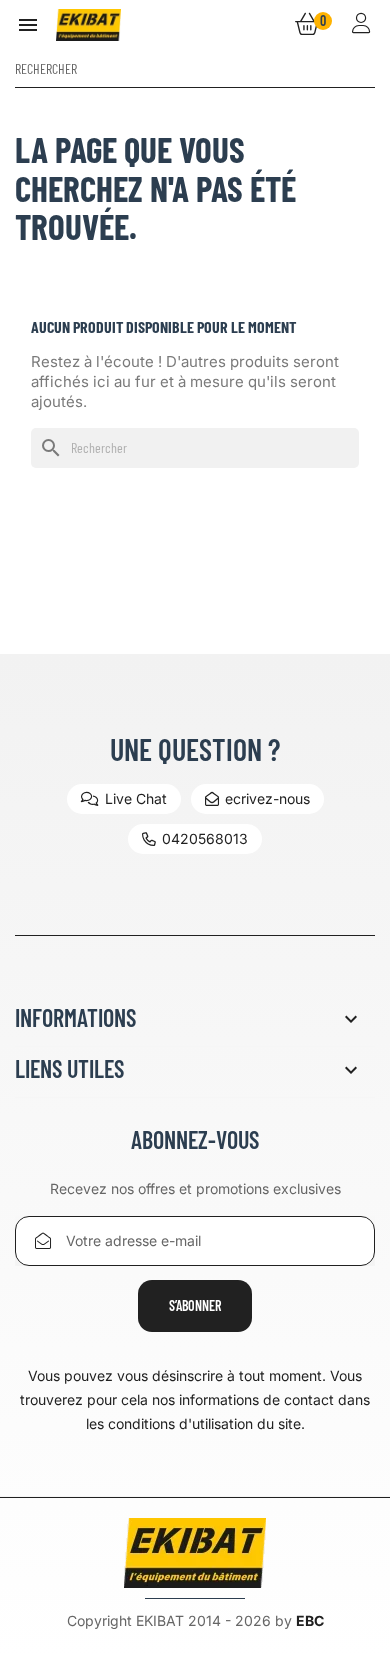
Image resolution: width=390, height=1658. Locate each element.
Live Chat (136, 798)
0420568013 (205, 838)
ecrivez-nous (267, 798)
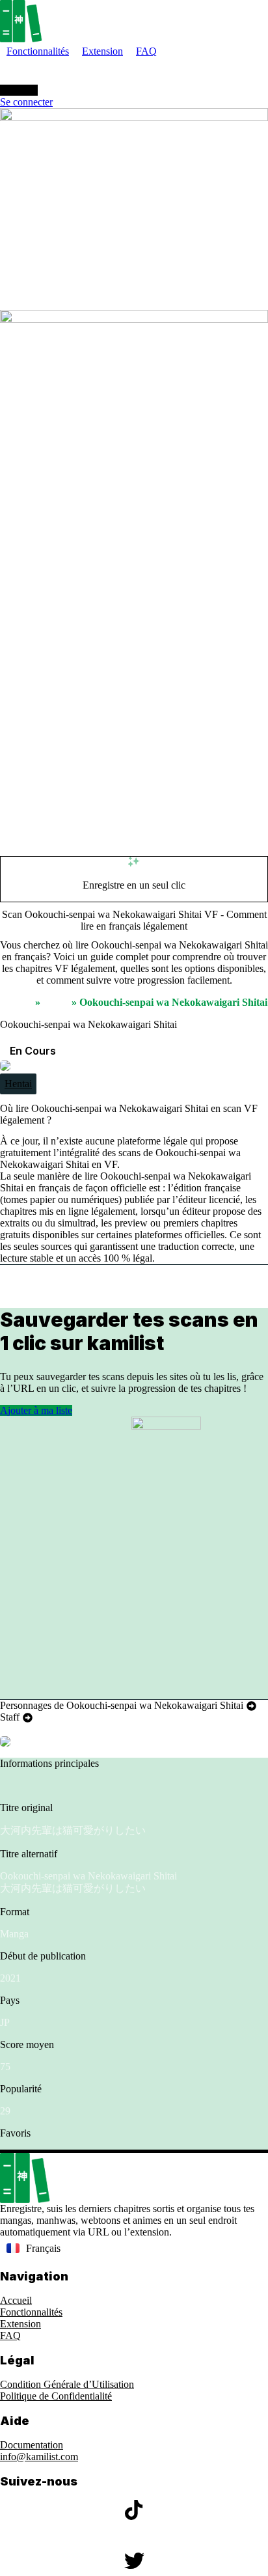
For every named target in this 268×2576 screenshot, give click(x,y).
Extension (20, 2323)
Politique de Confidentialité (56, 2396)
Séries (56, 1002)
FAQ (10, 2335)
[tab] (128, 1705)
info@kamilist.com (39, 2456)
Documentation (31, 2444)
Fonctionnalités (31, 2312)
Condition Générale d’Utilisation (67, 2384)
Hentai (18, 1083)
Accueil (16, 1002)
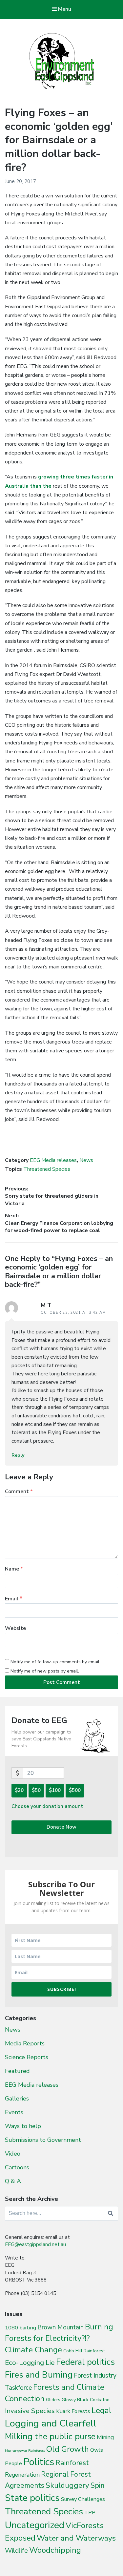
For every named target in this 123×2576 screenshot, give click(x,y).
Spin (98, 2485)
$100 (55, 1790)
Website (15, 1628)
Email (13, 1598)
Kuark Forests (73, 2411)
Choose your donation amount (47, 1806)
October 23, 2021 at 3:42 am (73, 1312)
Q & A (13, 2181)
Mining (105, 2437)
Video (12, 2154)
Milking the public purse (50, 2436)
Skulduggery (67, 2485)
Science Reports (26, 2057)
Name (14, 1568)
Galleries (17, 2098)
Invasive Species (30, 2410)
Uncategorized (34, 2525)
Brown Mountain (60, 2327)
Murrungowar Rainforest (25, 2450)
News (86, 1160)
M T (46, 1305)
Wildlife (16, 2550)
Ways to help (23, 2126)
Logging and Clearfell (50, 2423)
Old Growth (67, 2449)
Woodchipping (55, 2550)
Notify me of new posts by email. (44, 1671)
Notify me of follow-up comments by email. (55, 1662)
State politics (32, 2497)
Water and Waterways (76, 2538)
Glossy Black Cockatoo (86, 2399)
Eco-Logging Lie (30, 2362)
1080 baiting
-.-.-
All entries must be output unchanged, with every picture omitted.

Image resolution: width=390, height=1658. Locate each element.
Live Chat (136, 798)
0420568013 (205, 838)
ecrivez-nous (267, 798)
For every named target in this 268×2576 screenshot, give click(x,y).
Extension (20, 2323)
Politique de Confidentialité (56, 2396)
Séries (56, 1002)
FAQ (10, 2335)
[tab] (128, 1705)
info@kamilist.com (39, 2456)
Documentation (31, 2444)
Fonctionnalités (31, 2312)
Condition Générale d’Utilisation (67, 2384)
Hentai (18, 1083)
Accueil (16, 1002)
For every named target in this 123×2576 screenshot, give click(x,y).
Spin (98, 2485)
$100 (55, 1790)
Website (15, 1628)
Email (13, 1598)
Kuark Forests (73, 2411)
Choose your donation amount (47, 1806)
October 23, 2021 at 3:42 am (73, 1312)
Q & A (13, 2181)
Mining (105, 2437)
Video (12, 2154)
Milking the public purse (50, 2436)
Skulduggery (67, 2485)
Science Reports (26, 2057)
Name (14, 1568)
Galleries (17, 2098)
Invasive Species (30, 2410)
Uncategorized (34, 2525)
Brown Mountain (60, 2327)
Murrungowar Rainforest (25, 2450)
News (86, 1160)
M T (46, 1305)
Wildlife (16, 2550)
Ways to help (23, 2126)
Logging and Clearfell (50, 2423)
Old Growth (67, 2449)
Woodchipping (55, 2550)
Notify me of new posts by email. (44, 1671)
Notify me of follow-up comments by email. (55, 1662)
State politics (32, 2497)
Water and Waterways (76, 2538)
Glossy Black Cockatoo (86, 2399)
Eco-Logging Lie (30, 2362)
1080 baiting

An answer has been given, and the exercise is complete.